Frequent "Host Check Timed Out" in slow servers

ItalianPenguin · February 9, 2010, 8:10am

Hi to all !
We have some servers that are slow (maybe network problems) and sometimes i get
a “host check timed out”.
Using nagstamon, it’s rather disturbing because it give a false error (in fact after a minute
nagios recheck the host, that is up.
Is there any parameter for increase the time before the host is considered “Timed Out” ??
Regars to all
Italian Penguin

luca · February 9, 2010, 11:54am

Standard check-host-alive uses check_ping
./check_ping --help

ItalianPenguin · February 9, 2010, 1:06pm

Yes, i saw in commands.cfg the definition of check-host-alive
and it uses check_ping with parameter -p 5
Should i increase the parameter ? or just omit it ?
Thanks one more time
Ciao
Italian Penguin

luca · February 9, 2010, 1:12pm

i don’t know the default of timeout… but that is what you were looking for

ItalianPenguin · February 9, 2010, 2:18pm

No luck … i tried setting the parameter -p 15 or higher:
command_line $USER1$/check_ping -H $HOSTADDRESS$ -w 3000.0,80% -c 5000.0,100% -p 15

, and even suppressed that parameter:
command_line $USER1$/check_ping -H $HOSTADDRESS$ -w 3000.0,80% -c 5000.0,100%

It does not work : i keep continuing in getting “host check timed out” …
Any other suggestion … ??
Regards

luca · February 9, 2010, 2:33pm

do pings work to those hosts when nagios fails?

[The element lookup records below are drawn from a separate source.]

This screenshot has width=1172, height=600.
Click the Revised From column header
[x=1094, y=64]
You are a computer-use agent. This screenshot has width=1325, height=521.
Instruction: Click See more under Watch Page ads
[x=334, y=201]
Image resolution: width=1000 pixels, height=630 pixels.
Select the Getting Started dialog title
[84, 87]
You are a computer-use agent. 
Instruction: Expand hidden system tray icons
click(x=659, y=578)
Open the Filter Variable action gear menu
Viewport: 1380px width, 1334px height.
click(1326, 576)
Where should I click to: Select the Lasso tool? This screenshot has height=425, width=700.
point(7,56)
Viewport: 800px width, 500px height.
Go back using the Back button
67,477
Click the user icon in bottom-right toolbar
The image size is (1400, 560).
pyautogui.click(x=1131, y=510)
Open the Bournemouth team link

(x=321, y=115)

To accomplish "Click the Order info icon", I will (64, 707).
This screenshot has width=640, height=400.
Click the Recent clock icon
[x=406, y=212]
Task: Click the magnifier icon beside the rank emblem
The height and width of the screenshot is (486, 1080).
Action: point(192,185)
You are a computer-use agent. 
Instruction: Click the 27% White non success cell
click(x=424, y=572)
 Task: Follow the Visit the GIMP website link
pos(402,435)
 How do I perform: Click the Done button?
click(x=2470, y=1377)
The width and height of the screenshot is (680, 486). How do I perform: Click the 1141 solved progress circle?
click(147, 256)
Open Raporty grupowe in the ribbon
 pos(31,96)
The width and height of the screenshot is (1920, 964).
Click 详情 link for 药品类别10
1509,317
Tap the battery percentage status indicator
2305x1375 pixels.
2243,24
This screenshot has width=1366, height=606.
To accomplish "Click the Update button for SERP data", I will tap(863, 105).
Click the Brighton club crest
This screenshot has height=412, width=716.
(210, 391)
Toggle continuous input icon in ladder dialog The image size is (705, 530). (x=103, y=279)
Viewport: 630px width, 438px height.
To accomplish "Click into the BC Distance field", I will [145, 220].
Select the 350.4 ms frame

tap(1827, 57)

ItalianPenguin · February 9, 2010, 2:37pm

This hosts are ESX hosts … so of course they are always up and running, but for some reason
the check_ping gives a “host check timed out”. It’s rather boring because if we plan to send sms for
the event “esx host down”, it’s not trusteable.
Thanks for every suggestion
Regards
Italian Penguin

luca · February 9, 2010, 3:02pm

notifications shouldn’t start on the first check failure